- GIVEN REQUEST:
Arrange every line of the following records as a Markdown table with two columns, "Row" for the sequential row number and "Content" for the line itself. Leave out blank lines and the pictures.

- SUPPLIED RECORDS:
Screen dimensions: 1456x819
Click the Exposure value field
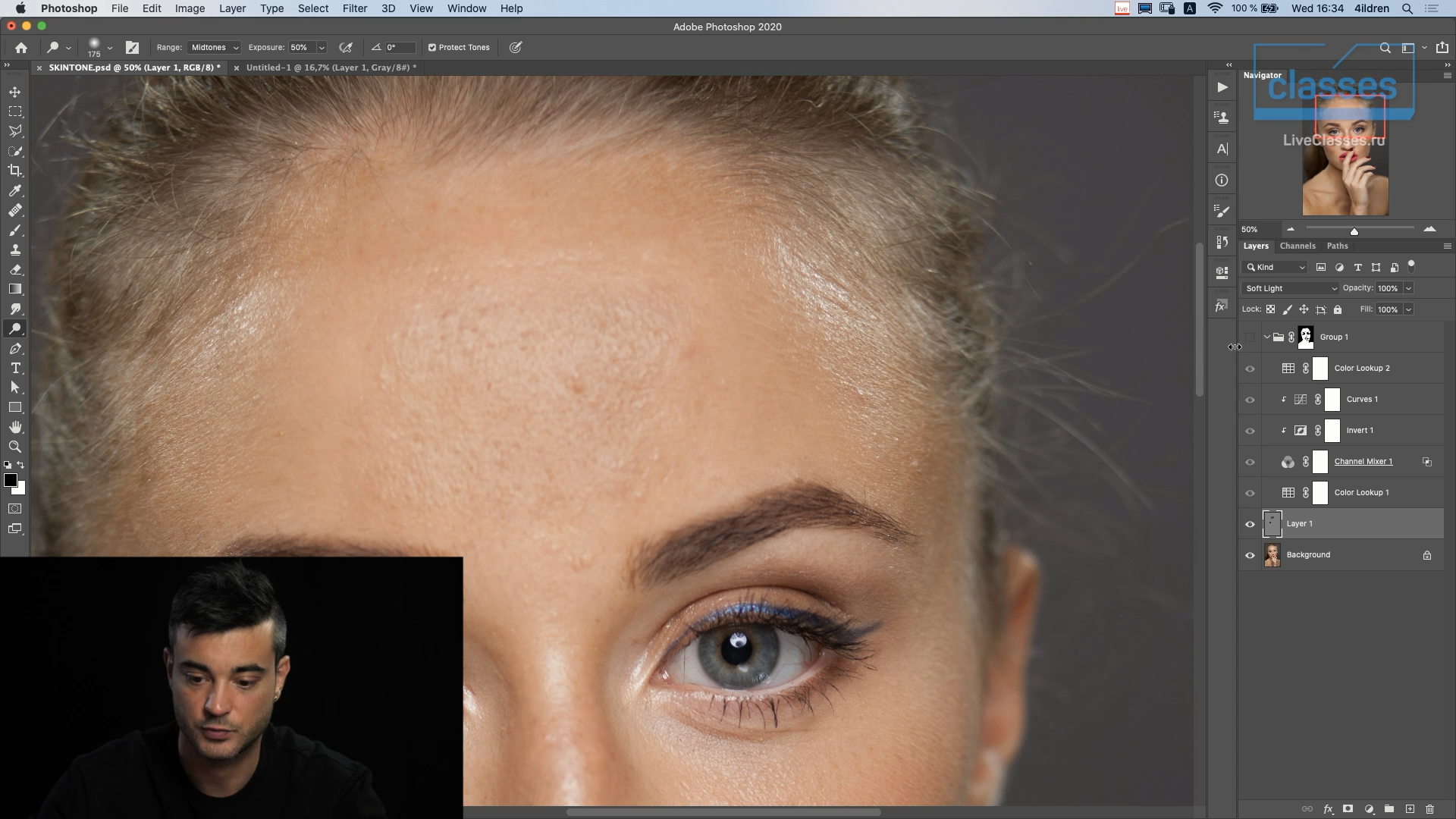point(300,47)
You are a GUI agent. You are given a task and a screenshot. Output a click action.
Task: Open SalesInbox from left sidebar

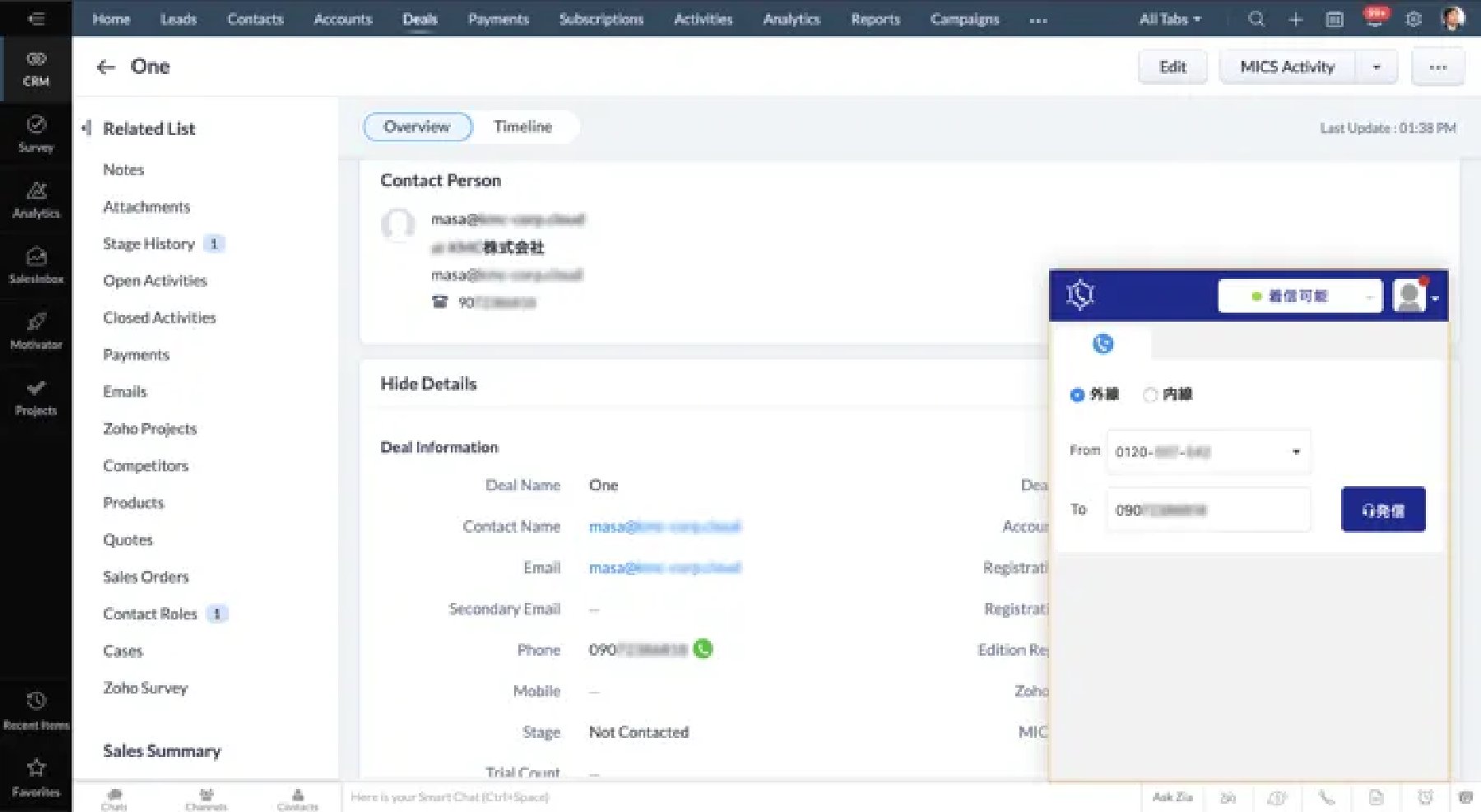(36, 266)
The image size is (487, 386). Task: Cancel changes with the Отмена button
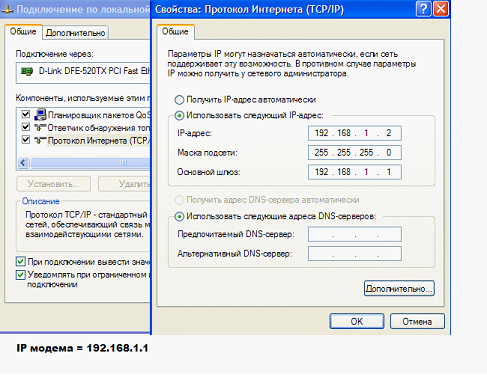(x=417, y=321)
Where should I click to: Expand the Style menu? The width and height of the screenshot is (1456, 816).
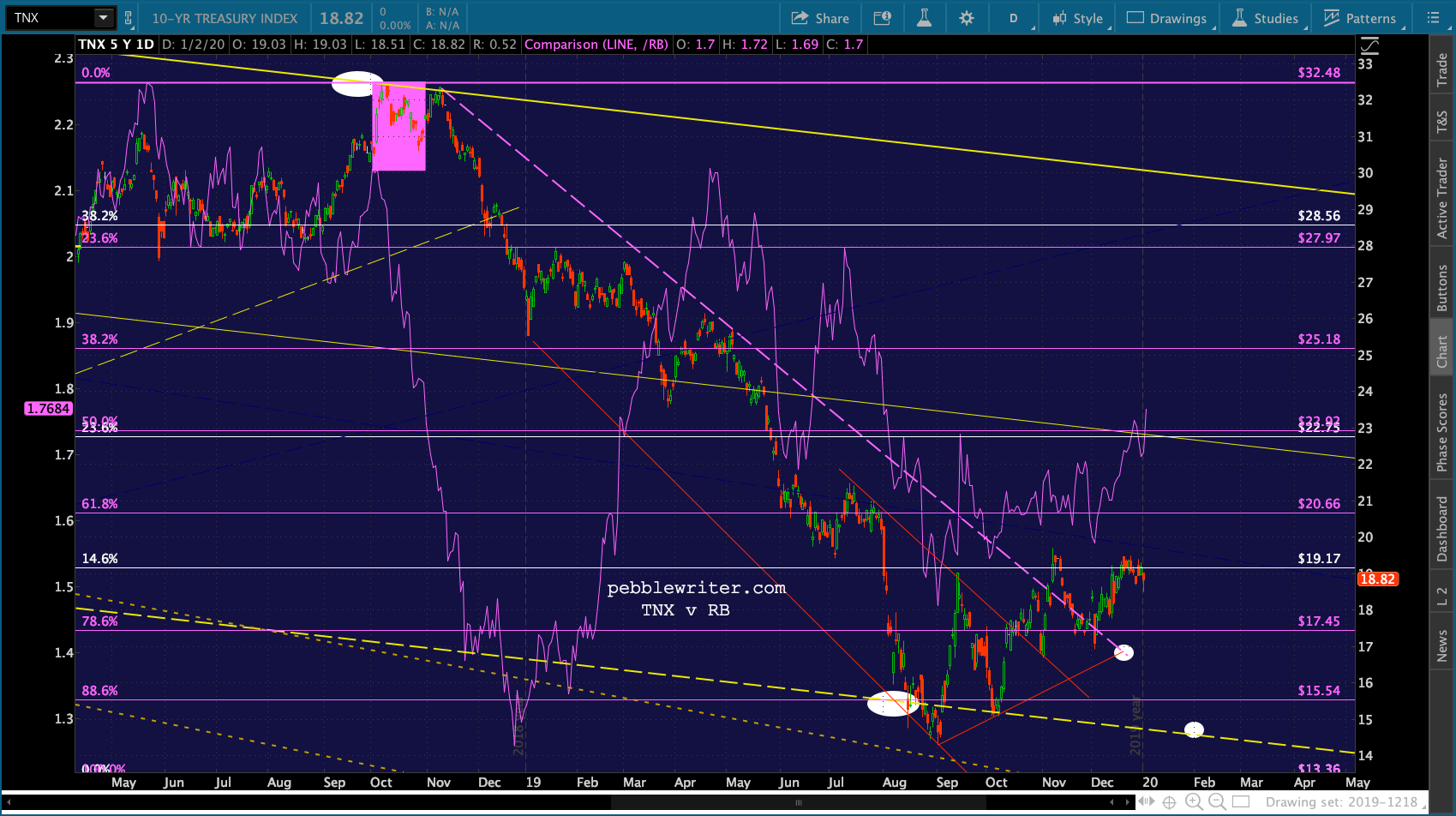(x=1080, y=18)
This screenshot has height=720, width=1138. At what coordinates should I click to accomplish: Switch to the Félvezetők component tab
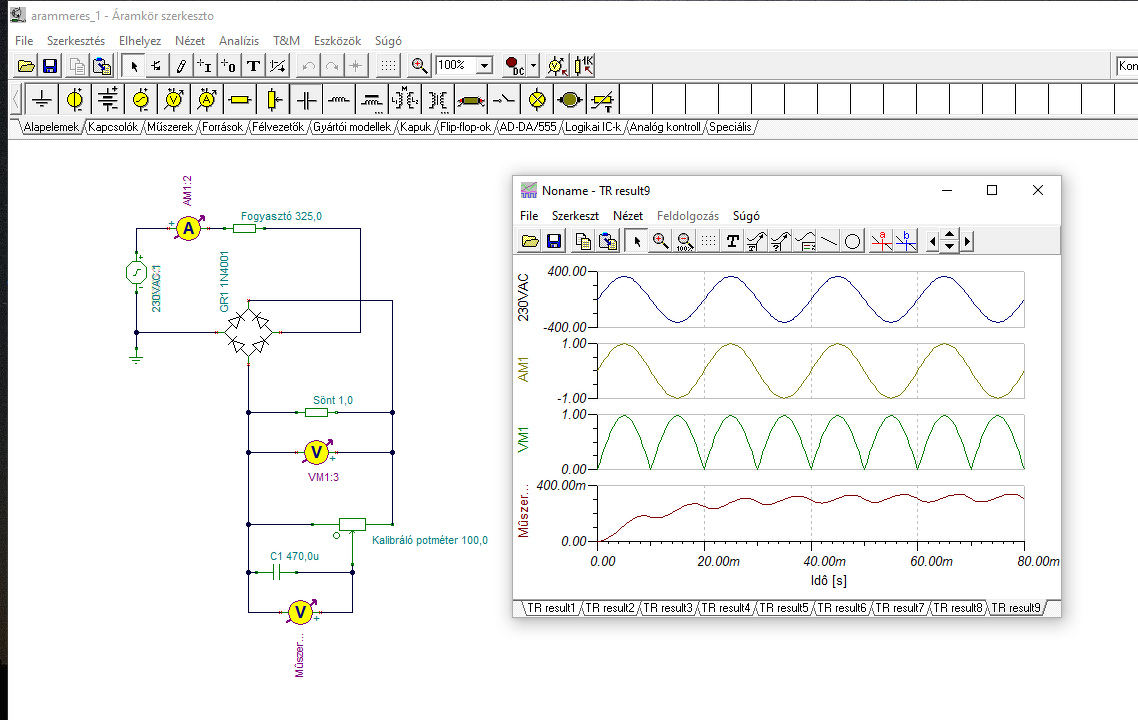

- COMPLETE RESPONSE:
| Row | Content |
|---|---|
| 1 | Screen dimensions: 1456x819 |
| 2 | Click the Exposure value field |
| 3 | point(300,47) |
| 4 | You are a GUI agent. You are given a task and a screenshot. Output a click action. |
| 5 | Task: Open SalesInbox from left sidebar |
| 6 | (36, 266) |
| 7 | The image size is (487, 386). Task: Cancel changes with the Отмена button |
| 8 | (x=417, y=321) |
| 9 | Where should I click to: Expand the Style menu? The width and height of the screenshot is (1456, 816). |
| 10 | (x=1080, y=18) |
| 11 | This screenshot has height=720, width=1138. At what coordinates should I click to accomplish: Switch to the Félvezetők component tab |